**Records**
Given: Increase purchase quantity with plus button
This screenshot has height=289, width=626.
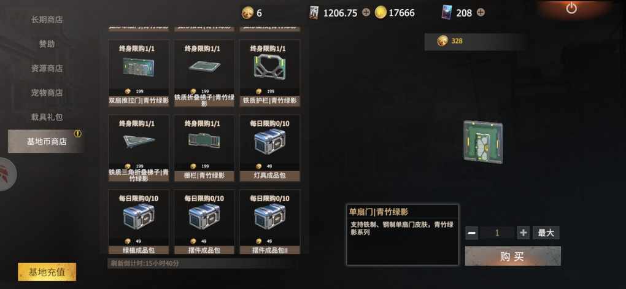Looking at the screenshot, I should tap(523, 233).
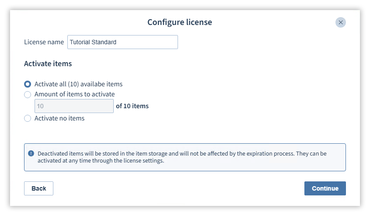
Task: Focus the License name input field
Action: pos(122,42)
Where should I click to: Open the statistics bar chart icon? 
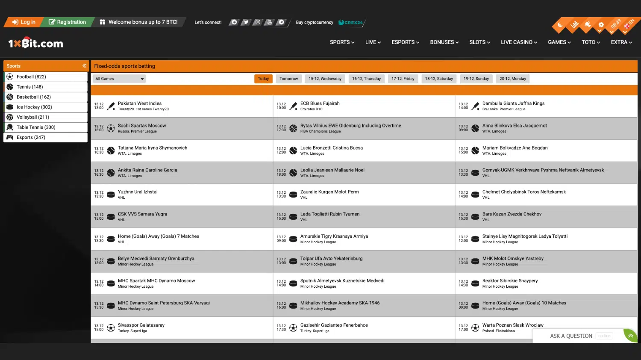tap(574, 25)
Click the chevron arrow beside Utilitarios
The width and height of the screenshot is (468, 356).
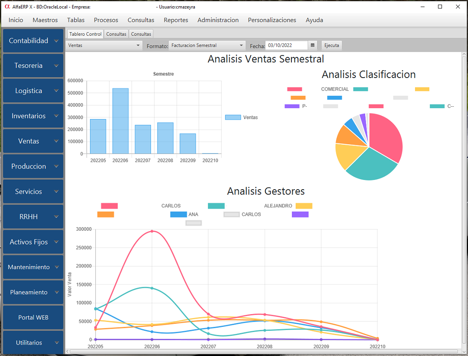click(x=56, y=343)
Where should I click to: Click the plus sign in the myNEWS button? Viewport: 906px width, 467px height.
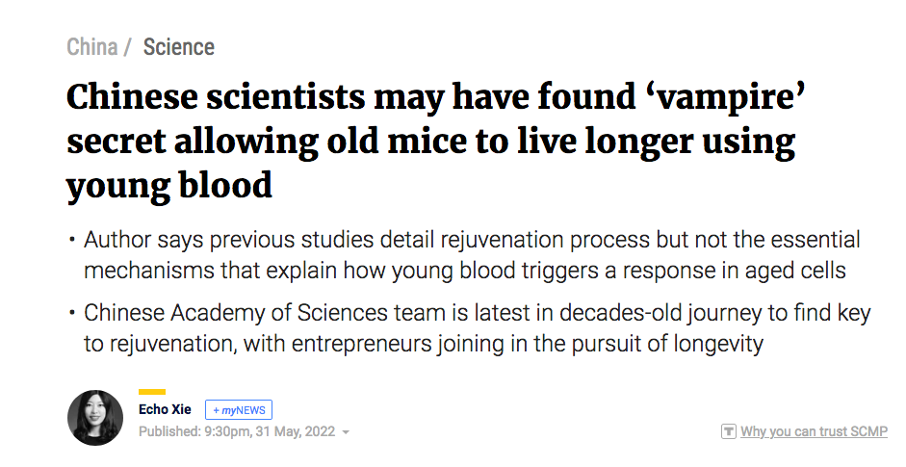[217, 410]
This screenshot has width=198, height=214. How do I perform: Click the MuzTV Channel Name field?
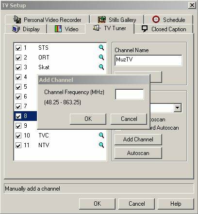click(x=149, y=60)
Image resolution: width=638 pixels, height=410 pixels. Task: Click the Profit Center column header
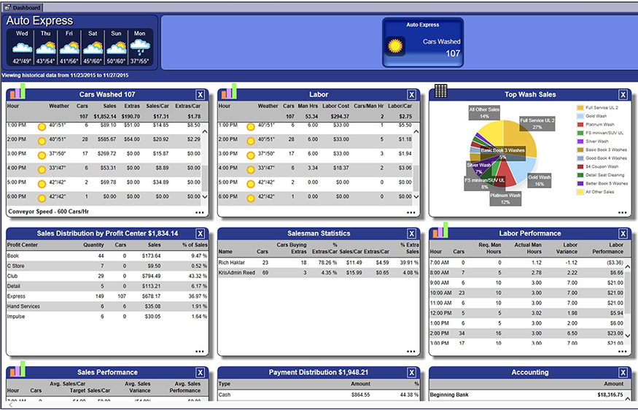[x=22, y=244]
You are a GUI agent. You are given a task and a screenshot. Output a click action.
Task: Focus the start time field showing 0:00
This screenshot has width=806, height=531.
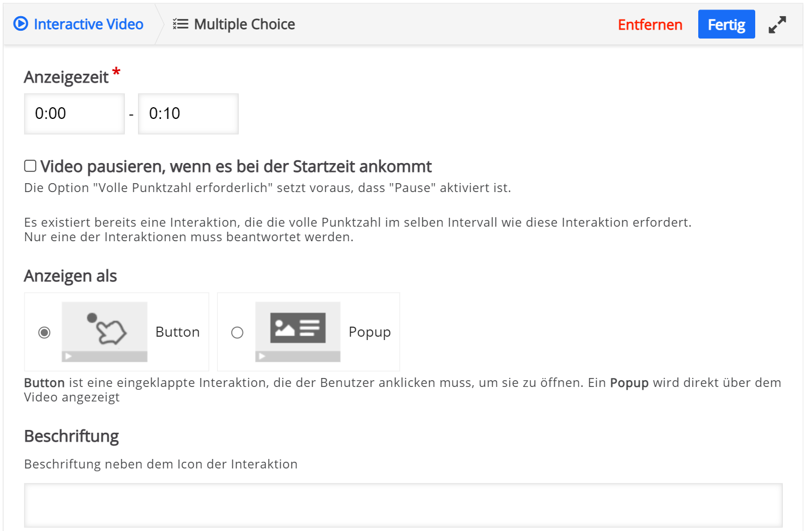click(74, 114)
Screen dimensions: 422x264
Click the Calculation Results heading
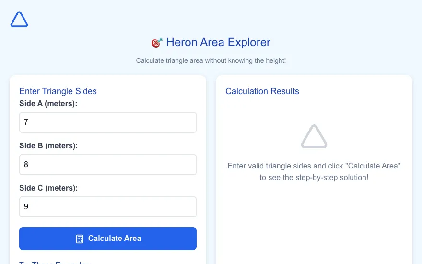262,91
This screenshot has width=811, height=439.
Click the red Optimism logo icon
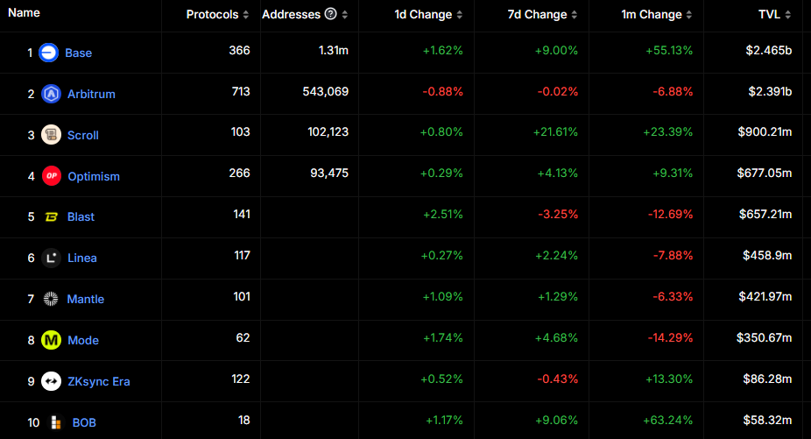pos(52,176)
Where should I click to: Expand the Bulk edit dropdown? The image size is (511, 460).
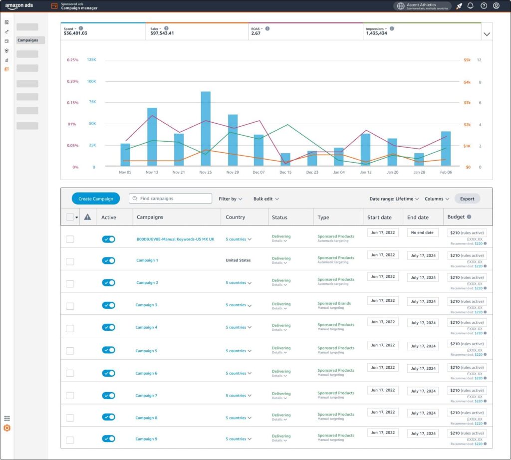point(266,199)
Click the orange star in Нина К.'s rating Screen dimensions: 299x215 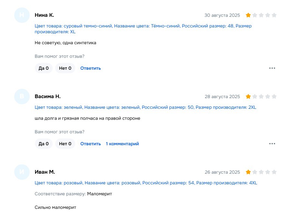pos(248,15)
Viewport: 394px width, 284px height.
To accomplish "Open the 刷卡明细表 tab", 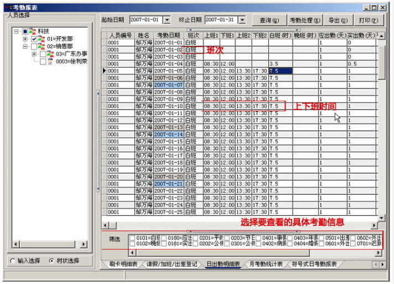I will point(123,265).
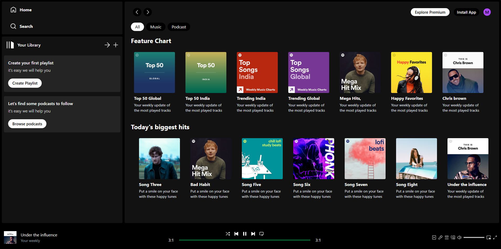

**About this task**
Each line from the start of the entries above through the line with "Task: Focus the start time field showing 0:00" should be duplicated exactly, leaving out the pictures.

**Solution to this task**
Given: Increase purchase quantity with plus button
This screenshot has height=289, width=626.
Looking at the screenshot, I should tap(523, 233).
Task: Focus the License name input field
Action: pos(122,42)
Where should I click to: Open the statistics bar chart icon? 
tap(574, 25)
Click the chevron arrow beside Utilitarios
The width and height of the screenshot is (468, 356).
click(x=56, y=343)
Where should I click to: Click the plus sign in the myNEWS button? Viewport: 906px width, 467px height.
[217, 410]
This screenshot has width=198, height=214. How do I perform: Click the MuzTV Channel Name field?
click(x=149, y=60)
Image resolution: width=638 pixels, height=410 pixels. Task: Click the Profit Center column header
[x=22, y=244]
You are a GUI agent. You are given a task and a screenshot. Output a click action.
Task: Focus the start time field showing 0:00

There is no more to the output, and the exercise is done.